I’m a Greek, stubborn girl, first of all. The whole thing on paper didn’t make sense to me, these arbitrary ages. I contacted them and told them our story, that we were 54 and 52 and we are coming down and doing this Iron Man, and we are in good physical condition, we are going to be racing for 15 hours. And his response was “tell me more.” I was kind of shocked. So, we both put our athletic resumes together and I told him I ski, I cross-country ski, I play tennis, I weight train, etc. I put together this whole substantiating thing about why we think we should be able to do the trek. We further defined our fitness level because for whatever reason, saying that we were going to swim 2.4 miles, bike 112 mile and run 26.2 miles – and I put it in kilometers for him – for whatever reason, he did not feel that was sufficient. Even that, in my mind, was shocking, really. But anyway, after we sent that he said, OK, we will let you do it.

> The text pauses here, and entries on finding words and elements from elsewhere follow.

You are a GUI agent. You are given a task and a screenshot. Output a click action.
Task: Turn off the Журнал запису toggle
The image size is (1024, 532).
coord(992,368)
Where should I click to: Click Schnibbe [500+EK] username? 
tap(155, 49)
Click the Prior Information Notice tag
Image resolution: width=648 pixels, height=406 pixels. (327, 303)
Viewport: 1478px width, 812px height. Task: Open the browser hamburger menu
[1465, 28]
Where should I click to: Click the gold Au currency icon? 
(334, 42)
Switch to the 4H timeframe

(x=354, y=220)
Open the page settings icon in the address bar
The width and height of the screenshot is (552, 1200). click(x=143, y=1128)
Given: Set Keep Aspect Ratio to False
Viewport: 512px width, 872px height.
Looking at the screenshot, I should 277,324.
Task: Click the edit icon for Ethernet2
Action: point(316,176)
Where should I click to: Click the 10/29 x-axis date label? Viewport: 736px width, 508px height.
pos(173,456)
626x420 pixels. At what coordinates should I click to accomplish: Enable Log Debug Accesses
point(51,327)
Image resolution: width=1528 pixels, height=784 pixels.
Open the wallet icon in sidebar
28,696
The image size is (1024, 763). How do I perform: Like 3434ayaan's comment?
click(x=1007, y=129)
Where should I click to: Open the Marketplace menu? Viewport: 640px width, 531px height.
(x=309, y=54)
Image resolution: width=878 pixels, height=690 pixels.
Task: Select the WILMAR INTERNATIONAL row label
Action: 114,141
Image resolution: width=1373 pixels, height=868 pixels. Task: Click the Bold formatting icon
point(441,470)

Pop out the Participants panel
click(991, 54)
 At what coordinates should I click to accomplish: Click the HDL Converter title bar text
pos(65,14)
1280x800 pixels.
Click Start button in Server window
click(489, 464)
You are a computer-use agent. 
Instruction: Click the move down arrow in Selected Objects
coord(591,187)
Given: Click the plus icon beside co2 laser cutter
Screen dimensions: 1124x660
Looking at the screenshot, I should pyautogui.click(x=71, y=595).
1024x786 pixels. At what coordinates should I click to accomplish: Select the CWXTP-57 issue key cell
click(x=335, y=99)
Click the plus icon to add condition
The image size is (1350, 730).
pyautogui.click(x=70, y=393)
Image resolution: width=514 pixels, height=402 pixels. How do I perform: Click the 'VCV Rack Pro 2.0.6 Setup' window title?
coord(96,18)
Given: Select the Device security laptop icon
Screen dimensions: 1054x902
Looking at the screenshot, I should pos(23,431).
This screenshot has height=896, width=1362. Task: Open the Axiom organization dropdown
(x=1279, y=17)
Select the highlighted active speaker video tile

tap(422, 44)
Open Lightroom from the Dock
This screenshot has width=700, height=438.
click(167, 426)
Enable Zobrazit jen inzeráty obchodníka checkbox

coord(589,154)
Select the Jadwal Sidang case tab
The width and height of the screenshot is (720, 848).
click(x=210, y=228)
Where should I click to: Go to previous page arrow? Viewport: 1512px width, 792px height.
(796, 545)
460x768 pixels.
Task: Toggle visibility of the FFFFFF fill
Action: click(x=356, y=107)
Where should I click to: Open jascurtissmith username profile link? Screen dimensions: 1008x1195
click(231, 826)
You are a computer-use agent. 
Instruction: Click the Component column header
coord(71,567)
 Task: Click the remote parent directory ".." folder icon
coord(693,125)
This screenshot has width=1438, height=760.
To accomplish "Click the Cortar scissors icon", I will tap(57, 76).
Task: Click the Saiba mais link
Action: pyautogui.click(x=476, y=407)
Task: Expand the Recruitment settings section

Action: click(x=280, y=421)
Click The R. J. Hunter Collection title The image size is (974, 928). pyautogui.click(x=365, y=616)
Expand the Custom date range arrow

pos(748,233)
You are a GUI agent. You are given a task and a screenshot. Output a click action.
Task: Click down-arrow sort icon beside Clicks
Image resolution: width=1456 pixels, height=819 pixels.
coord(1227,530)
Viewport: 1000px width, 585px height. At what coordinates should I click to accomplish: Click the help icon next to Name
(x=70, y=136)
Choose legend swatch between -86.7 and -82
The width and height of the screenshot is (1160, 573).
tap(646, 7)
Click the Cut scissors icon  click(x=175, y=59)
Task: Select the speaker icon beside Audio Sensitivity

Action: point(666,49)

It is billed as a 3.5 hour ice-trek, and I don’t really know how they determine their timing, but it is really a longer thing, an all-day thing. That could be because our private guide took us to a place to look at the glacier beforehand, but it definitely was longer than 3.5 hours. I think we had to hike an hour or an hour and half just to get to the glacier, and that was a challenging hike. Maybe part of that age restriction has to do with knees and joints because it is a little bit hard on your joints. You’re wearing crampons, you’re not stepping on flat surfaces. We were certainly fit enough, but had a new appreciation for why they had the restrictions. So, we did kind of go from “are you kidding me,” to doing it, to having an understanding that it is not that simple and easy.
It was an amazing experience. All of us agreed that it was a highlight. Iron Man aside, because that was in a box by itself, we would say that the Big Ice glacier trek was the highlight of the trip.